Au moment où je commence à écrire ces lignes, j’ai finalement reposé The Armageddon Rag, de Georges R.R.Martin, il y a cinq minutes. Oui, ce Georges R.R. Martin. Pour la plupart des gens, c’est l’auteur de la série Game of Thrones; pour moi, c’est l’auteur de The Armageddon Rag.
Ce livre, c’est l’histoire d’une mort brutale: celle du chanteur Patrick « Hobbit » Hobbins du mythique (et fictif) groupe Nazgûls, le 20 septembre 1971 lors du concert de West Mesa, non loin d’Albuquerque, et à travers lui, celle des Sixties.
Le protagoniste, Sandy Blair, y était. Journaliste, contestataire, impliqué dans la contre-culture, il a assisté en direct à l’assassinat du chanteur par un tireur inconnu. Dix ans plus tard, devenu écrivain modérément connu, le voici qui replonge dans cette époque en enquêtant sur la mort de l’ancien manager du groupe, qui semble reliée à un projet de reformation du groupe.
The Armageddon Rag, c’est un bouquin qui s’articule sur trois axes interdépendants.

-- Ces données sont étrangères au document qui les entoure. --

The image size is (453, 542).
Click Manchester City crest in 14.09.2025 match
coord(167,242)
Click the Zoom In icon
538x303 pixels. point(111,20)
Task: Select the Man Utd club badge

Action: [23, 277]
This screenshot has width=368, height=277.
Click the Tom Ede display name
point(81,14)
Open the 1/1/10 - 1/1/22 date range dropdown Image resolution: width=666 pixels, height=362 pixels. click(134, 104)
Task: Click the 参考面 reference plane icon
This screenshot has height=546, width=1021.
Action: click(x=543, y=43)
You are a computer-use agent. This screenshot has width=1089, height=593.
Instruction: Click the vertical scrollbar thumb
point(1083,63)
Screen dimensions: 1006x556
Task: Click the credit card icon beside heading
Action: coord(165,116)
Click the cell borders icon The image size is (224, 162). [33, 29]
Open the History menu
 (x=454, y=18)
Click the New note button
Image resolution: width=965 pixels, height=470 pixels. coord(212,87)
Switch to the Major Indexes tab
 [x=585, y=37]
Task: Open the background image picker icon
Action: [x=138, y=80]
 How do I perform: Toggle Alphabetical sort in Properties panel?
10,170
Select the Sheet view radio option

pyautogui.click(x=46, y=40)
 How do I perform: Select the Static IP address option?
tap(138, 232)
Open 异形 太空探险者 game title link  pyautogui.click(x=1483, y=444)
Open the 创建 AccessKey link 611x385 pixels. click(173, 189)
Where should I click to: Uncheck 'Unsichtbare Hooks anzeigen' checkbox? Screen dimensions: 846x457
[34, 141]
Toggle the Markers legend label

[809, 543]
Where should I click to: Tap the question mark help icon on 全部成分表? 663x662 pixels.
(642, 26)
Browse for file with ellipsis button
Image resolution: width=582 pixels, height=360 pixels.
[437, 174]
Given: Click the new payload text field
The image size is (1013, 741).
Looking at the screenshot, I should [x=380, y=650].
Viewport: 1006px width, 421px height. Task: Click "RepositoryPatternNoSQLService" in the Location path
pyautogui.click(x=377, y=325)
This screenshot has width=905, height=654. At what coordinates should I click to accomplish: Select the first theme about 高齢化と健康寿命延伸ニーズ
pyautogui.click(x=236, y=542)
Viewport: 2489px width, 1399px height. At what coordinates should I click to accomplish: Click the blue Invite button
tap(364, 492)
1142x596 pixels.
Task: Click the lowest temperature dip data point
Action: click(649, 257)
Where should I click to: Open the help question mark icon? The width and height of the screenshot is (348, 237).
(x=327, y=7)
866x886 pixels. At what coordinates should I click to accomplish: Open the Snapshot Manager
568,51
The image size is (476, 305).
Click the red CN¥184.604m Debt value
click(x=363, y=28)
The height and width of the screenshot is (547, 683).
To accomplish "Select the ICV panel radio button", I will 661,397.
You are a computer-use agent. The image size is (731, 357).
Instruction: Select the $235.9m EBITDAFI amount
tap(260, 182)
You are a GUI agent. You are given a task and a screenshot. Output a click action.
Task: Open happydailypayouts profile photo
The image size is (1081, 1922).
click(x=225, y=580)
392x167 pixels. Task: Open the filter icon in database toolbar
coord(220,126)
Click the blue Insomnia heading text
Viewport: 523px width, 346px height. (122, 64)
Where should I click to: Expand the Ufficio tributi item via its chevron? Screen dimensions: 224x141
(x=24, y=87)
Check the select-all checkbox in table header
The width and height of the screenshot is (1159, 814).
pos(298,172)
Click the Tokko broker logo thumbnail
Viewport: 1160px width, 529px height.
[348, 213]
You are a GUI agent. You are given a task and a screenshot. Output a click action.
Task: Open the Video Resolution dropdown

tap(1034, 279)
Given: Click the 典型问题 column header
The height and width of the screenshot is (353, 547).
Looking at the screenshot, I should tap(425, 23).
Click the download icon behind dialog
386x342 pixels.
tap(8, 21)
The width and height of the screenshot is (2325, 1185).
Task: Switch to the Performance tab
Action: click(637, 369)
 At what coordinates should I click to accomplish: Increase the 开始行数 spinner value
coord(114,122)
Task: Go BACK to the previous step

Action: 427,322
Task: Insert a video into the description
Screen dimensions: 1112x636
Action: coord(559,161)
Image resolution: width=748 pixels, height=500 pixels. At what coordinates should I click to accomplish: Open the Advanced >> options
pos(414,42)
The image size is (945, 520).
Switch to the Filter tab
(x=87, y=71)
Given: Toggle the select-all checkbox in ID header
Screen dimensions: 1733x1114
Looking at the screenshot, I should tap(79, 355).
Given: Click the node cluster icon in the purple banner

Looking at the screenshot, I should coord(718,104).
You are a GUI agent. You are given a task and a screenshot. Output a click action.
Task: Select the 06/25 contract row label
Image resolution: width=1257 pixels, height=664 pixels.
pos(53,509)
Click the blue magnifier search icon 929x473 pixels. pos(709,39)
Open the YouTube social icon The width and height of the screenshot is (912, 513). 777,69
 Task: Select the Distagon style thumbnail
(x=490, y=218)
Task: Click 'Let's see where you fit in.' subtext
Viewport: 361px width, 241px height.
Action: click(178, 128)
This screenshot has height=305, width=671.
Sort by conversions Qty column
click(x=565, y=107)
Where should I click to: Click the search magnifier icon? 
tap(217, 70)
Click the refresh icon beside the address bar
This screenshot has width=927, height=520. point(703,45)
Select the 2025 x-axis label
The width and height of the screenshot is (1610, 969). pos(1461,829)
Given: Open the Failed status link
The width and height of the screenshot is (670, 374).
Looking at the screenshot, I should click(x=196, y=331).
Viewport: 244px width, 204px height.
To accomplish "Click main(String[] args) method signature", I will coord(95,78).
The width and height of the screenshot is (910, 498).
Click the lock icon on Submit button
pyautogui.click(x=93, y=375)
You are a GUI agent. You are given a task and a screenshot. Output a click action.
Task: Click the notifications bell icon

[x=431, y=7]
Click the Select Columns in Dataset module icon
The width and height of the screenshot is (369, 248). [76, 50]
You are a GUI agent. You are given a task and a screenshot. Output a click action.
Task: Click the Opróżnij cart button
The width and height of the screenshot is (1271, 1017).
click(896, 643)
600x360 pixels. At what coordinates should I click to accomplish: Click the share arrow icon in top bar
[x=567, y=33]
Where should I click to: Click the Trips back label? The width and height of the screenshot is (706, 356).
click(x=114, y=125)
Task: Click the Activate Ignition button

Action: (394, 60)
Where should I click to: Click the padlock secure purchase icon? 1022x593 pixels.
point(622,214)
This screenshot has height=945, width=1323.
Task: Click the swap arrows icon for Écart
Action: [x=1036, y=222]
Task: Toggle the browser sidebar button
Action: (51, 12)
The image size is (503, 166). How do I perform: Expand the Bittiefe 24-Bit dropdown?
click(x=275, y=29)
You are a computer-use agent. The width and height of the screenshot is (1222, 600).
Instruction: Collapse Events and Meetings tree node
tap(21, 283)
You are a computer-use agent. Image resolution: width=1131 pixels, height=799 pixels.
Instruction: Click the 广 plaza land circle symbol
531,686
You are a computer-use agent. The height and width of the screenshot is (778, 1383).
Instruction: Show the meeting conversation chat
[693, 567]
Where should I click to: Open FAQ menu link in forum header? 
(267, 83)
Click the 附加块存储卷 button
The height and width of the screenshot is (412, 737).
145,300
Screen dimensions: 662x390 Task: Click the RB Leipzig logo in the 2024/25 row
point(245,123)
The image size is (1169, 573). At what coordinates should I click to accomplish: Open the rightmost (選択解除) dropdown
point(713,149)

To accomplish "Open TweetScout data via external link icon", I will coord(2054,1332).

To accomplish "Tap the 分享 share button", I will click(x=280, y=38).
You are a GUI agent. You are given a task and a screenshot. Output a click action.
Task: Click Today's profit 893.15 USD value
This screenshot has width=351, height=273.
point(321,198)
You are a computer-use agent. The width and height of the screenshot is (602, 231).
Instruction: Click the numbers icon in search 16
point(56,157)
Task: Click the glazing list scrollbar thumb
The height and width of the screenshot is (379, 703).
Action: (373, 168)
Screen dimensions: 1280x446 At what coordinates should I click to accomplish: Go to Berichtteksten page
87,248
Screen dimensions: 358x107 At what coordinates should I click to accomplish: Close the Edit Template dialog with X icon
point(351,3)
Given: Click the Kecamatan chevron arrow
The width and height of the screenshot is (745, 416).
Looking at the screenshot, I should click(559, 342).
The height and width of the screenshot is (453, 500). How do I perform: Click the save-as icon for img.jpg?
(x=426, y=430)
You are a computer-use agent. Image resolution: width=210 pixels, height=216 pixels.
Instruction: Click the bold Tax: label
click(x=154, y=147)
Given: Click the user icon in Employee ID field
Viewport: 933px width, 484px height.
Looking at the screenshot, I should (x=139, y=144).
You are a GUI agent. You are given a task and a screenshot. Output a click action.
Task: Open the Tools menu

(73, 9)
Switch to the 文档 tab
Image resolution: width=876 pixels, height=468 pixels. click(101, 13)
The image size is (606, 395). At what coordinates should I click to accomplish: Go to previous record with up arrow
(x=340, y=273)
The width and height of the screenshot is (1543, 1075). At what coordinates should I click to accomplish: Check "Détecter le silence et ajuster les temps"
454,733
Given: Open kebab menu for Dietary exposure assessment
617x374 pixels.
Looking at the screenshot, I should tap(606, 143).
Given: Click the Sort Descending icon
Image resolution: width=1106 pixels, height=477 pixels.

Tout d’abord, c’est un hymne aux Sixties, au Summer of Love et à tous les mouvements alternatifs, hippies et autres, nés alors. Les vrais héros, c’est un peu la jeunesse de l’époque et ses idéaux, même si le portrait est plus que contrasté par les renoncements et l’arrivée des années-fric.
Ensuite, c’est la musique. Le rock de l’époque, psychédélique, engagé, hargneux. « La musique du diable », disaient alors les institutions morales. Et là, Martin arrive à complètement nous immerger dans cette ambiance: tournées, instruments, paroles, listes des titres et même pochette des albums, il nous fournit une biographie plus vraie que nature des Nazgûls. Pour un peu, on pourrait faire leur page Wikipedia.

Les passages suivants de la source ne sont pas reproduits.